Jourdan Dunn and Tayce sat front from in George Trochopoulos’ designs (Dave Benett)

His original striped dresses, which picked up traction when they were posted by Instagram talent spotter @upnextdesigner, began as small sample discarded during his first year at University.

“Two weeks after I made it, a model came by my place, found the fabric and said ‘oh I love this – let’s try it on’. We pinned it, and it just looked really fab,” he says. “It became this kind of sensation, everyone started talking about it and in the next three months I sat down and started making more and more samples, finding ways to make it more durable but not lose the personality.”

Tension built as massive demand was met by limited output. “I’ve made pretty much every strap dress that’s ever been sold. Ninety-five per cent of them,” he says. Everything is produced in the living room of his Notting Hill rental. “It was hard to find the dichotomy between; I want to be taken seriously, I want to be a business and I am a business. But at the same time – I’m not.”

For his first collection, however, threads finally came together. “None of the pieces are made in the proper technical way that is 100 per cent approved. I’ve just found other ways to make things – whether that’s knitwear, tailoring or sewing. I just found ways to make it look how I wanted it to,” he says.

Asymmetrical, skin tight and sheer striped knitted dresses filed out onto the runway, to cheers. Halter neck tops came with micro, metallic purple skirts while black trousers were emblazoned with the first ‘GT’ golden logo. More unexpected was a warped, tailored camel overcoat, and distressed knit tops embellished with beads in earthy shades – a departure from the polished neon pink and green styles you may have seen online.

There are no specific inspirations for the 16-look collection; titled ‘Prologue’, George meant it to be a general introduction to himself as a brand. Though his Greek heritage and upbringing in the Northern town of Veria played an important role. “It just happened that throughout the time of making this collection I was watching hundreds of films and interviews of Greek women from the twentieth century. The looks are very much sexy, ethereal, and Greek – I guess!”

George Trochopoulos takes in the applause (Dave Benett)

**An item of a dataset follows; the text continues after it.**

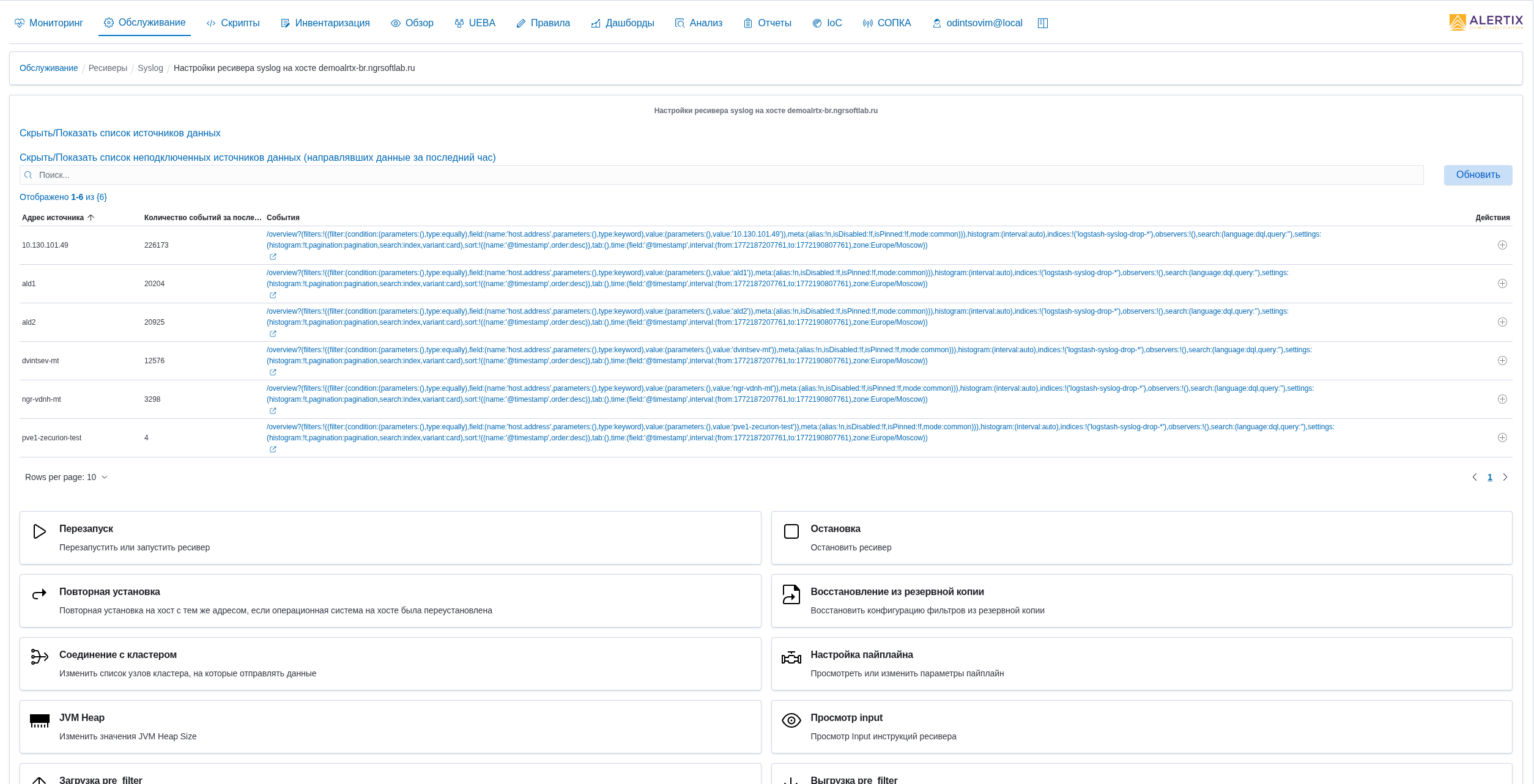
Task: Click the Restart (Перезапуск) play icon
Action: [39, 531]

Placing his past into a creative context has been therapeutic. “When I first moved out here, if I’m being honest, I didn’t want to be in Greece. I really hated Greece at the time,” George says. “It is quite a rough place for non Cis-Het people. Whether it was when I was younger, or in my teens, it was quite a hard place to grow up in. Because at the end of the day, although we like to think that the world has evolved, I think Greece is still quite far behind.”

He moved to London at 17, started interning, and today is ready to rebuild the connection with his birthplace. “I thought it was not the place for me, but since I’ve been here it’s been really important to reclaim the relationship with Greece which I loved. A lot of family around all of the time, all of the imagery I saw – I think it was really good.”

For now though, the British capital remains home. “The London I experienced made me feel free, and did make me feel like there were things out there, and doors that could open for me if I work hard,” he says. Powering on has been the focus of his past three years in the UK, and that direction is unwavering.

“I want to make things that are bigger than ever before, and more exciting than ever before,” George says, with optimism. “I want to find all my boundaries and push them to the furthest they can go.”